Common Tragedies

Thoughts on Environmental Economics

Probably not the best way to regulate the environment

Posted by Rich Sweeney on September 24, 2007

The NYTimes reports that new New York AG Andrew Coumo is using securities laws to subpoena documents from 5 energy companies. Corporate subpoenas are nothing new, especially in New York. What is new is the rationale. Whereas Spitzer used to at least harass companies in the general vain of SOX, Coumo is now using his powers to protect shareholders as justification for investigating energy companies’ purported plans to build coal-fired generators in the future. His letter to the companies questions whether or not their investors are adequately informed about the “financial liabilities of carbon dioxide emissions”.

Now I don’t know all the details of the case but that sounds pretty dubious to me. In a post-Inconvenient Truth world, investors in energy are probably better informed about the regulatory risk their investments face than any other industry I can think of. At this point, any potential liabilities from emitting carbon should already be incorporated into both the price of the stock and the decision to build more coal plants. For all we know, investors could be betting on the success of carbon capture and sequestration (CCS), and it is precisely in situations like this, when there is great complexity and uncertainty, that we need to let the market do its job. If politicians want to reduce carbon emissions they should do so explicitly and transparently by directly linking the decision to emit with the cost of emission. Harassing companies through back-door subpoenas, especially when the root of the problem lies with Washington’s unwillingness to enact a meaningful carbon policy, is both inefficient and disingenuous.
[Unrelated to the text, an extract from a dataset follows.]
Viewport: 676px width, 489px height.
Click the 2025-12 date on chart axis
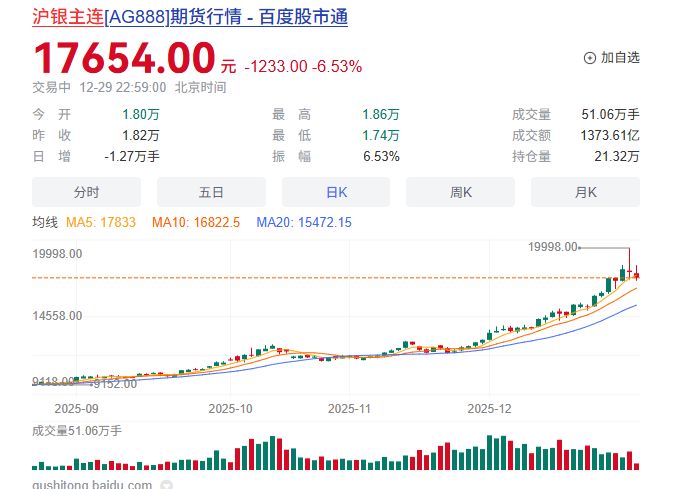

2 Responses to “Probably not the best way to regulate the environment”

  1. Daniel Hall said

    In terms of markets incorporating potential liabilities, I think a prime example is the private equity buyout of TXU. This deal was likely made possible by the fact that TXU shares were slipping because of regulatory risk from their plans to build 11 coal-fired power plants. The private equity guys saw a chance to make money if they could negotiate away most of the power plants in conjunction with buying the company.

  2. Dallas Burtraw said

    The TXU deal is a good example of the market disciplining the company. However, the change in stock price in the fall of 2006 was the result in part from a major public relations campaign. Remember also the letter from Senators Boxer and Bingaman that assured investors that TXU would not be grandfathered free permits if a cap and trade program came into being. Politics interacted with other types of information to have an affect on the TXU stock price.